Have you been following the Arts Council England cuts

Yeah. Really terrible. We have this thing in England called the National Health Service, which is in many ways unwieldy, but it’s a wonderful idea. And the idea of the National Health Service is also sort of the idea of the Arts Council. It goes back to what we said about excellence: There is excellent art in the world, and it should be available to everybody, regardless of how much money they have. The Arts Council gets it from both directions: it gets it from the right, because the right wants to cut money and is populist and thinks everything should be according to the market. And the left feels that there isn’t really excellence, there just should be diversity.

How does culture function in an age of globalization? The UK, particularly London, is a really multicultural place, which is amazing. But you can only really get a handle as a person on one or two cultures at a time. The culture you embed yourself in is the one that’s going to move you. I’m embedded in Western classical music. I’m interested when I hear Japanese music, but it would require an enormous amount of incredible effort that I’m already expending on Western classical music to discover all these other things.
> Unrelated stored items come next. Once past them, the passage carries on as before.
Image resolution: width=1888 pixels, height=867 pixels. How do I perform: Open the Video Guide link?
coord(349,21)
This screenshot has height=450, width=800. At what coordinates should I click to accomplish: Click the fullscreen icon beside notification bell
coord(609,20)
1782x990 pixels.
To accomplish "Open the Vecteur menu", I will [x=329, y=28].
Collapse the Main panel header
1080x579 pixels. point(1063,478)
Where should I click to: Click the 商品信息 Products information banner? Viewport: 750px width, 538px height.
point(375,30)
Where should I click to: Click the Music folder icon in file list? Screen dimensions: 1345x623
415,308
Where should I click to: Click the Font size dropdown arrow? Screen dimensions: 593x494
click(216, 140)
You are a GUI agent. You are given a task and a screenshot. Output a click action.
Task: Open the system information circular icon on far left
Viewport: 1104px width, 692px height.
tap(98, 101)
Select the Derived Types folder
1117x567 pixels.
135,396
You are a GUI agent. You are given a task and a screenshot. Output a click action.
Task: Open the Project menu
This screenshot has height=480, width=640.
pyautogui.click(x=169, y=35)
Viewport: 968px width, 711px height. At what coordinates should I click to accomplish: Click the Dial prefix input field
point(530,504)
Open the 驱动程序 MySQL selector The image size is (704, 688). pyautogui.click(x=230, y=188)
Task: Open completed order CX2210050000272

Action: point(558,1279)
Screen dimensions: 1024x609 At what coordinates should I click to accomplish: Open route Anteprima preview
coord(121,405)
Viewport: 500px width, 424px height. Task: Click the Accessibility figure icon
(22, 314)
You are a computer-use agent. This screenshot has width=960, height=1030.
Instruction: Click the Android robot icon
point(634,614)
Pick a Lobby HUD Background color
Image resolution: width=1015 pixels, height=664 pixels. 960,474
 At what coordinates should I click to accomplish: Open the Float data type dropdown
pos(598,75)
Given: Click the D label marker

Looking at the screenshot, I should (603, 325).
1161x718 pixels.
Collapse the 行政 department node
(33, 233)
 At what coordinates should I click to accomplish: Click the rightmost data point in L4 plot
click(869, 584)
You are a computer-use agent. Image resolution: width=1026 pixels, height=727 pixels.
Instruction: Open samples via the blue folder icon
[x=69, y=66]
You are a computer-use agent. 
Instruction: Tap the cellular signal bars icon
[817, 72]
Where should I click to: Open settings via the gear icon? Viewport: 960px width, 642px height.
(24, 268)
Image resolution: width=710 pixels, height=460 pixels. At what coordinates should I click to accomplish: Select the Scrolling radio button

There are good musics and bad musics. There are musics that have developed a degree of extra capacities to be expressive, and there are ones that haven’t. I don’t know what they are. We probably shouldn’t think everything’s equal, but I don’t think that should be a colonialist attitude. 

The way I always think about it is, there’s excellent music within every imaginable genre, and there’s bad music within every imaginable genre. 

Yeah, that’s what people say.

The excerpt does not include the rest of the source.